As part of a settlement with FINRA, ACS Execution Services LLC agreed to pay a $250,000 penalty.

FINRA fines ACS for alleged breach of SHO regulations

As part of a settlement with the Financial Industry Regulatory Authority (FINRA), ACS Execution Services LLC agreed to pay a fine of $250,000.

ACS provides execution services to broker-dealers and executes orders as agent, net trader, or riskless principal based on received instructions. When the company receives short sale orders from customers on a net basis, it executes short sale orders (or multiple orders) for the same security on exchanges or other execution venues and then buys the security as principal at different prices to meet the order's requirements.

In trading this way, two short sales occur: ACS accepts the short sale order from its broker-dealer customer and executes a short sale order for its own account.

From June 2017 to the present, ACS mistakenly believed that it could rely on its broker-dealer customers' positions to facilitate net trades when executing short sales for its own account.

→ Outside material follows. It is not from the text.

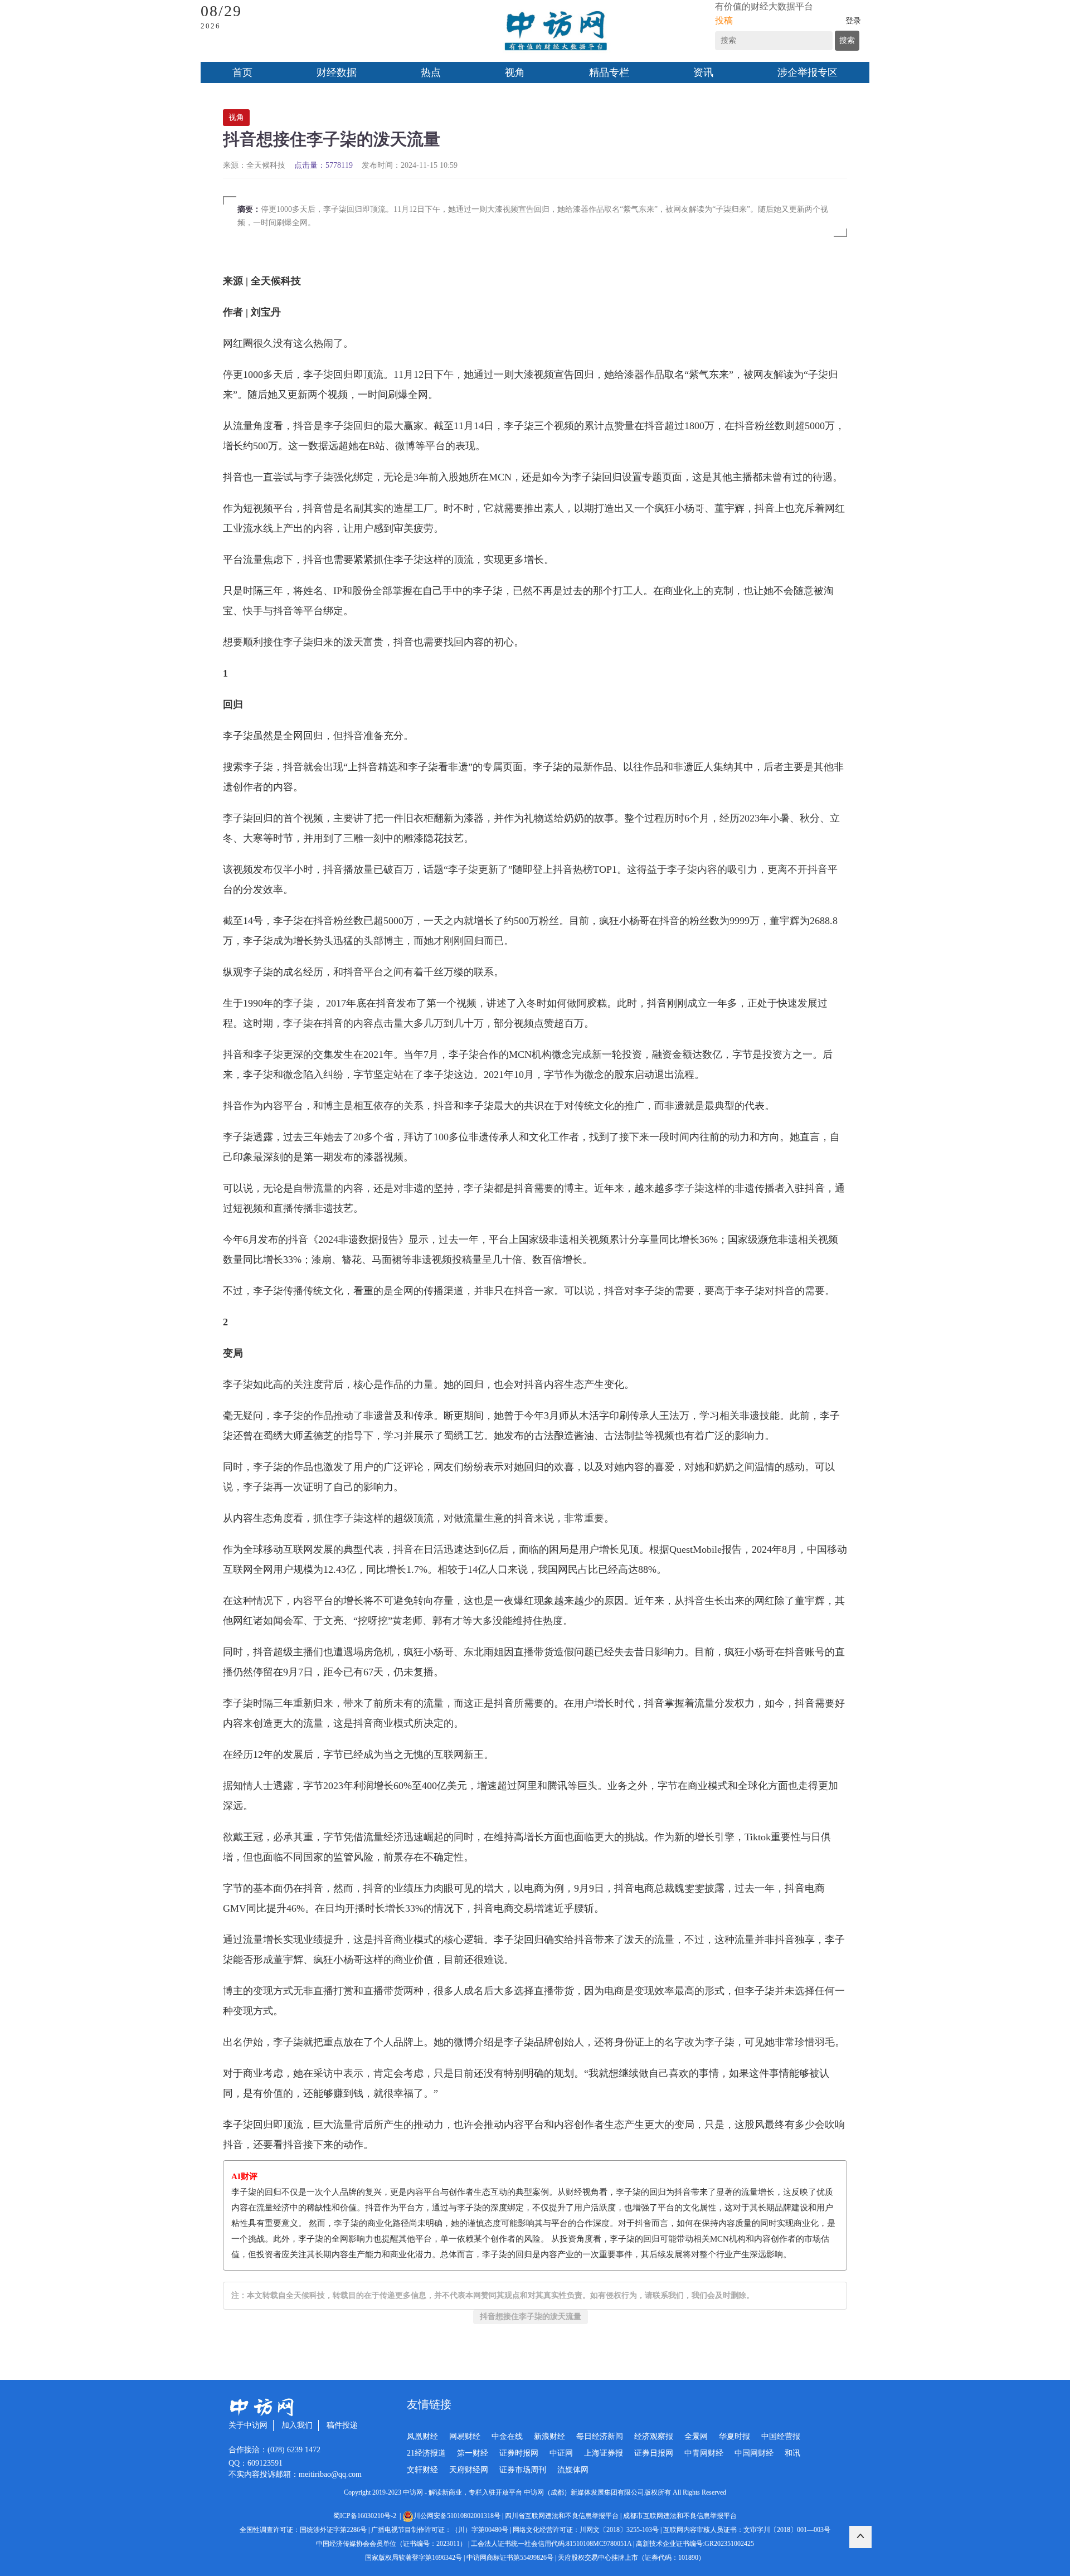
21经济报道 (426, 2453)
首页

Therefore, ACS conducted at least 10 million short sales for its own account to facilitate net short sale orders without borrowing the securities, making a good faith arrangement to borrow the securities, or having a reasonable belief that the securities could be borrowed for delivery on the due date.

As a result, the defendant violated Section 203(b)(1) of Regulation SHO and FINRA Rule 2010.

During the same period, ACS also violated FINRA Rules 3110 and 2010 by failing to establish and maintain a supervisory system, including written supervisory procedures (WSPs), reasonably designed to achieve compliance with the locate requirements of Rule 203.

In addition to the fine, the company also agreed to a censure.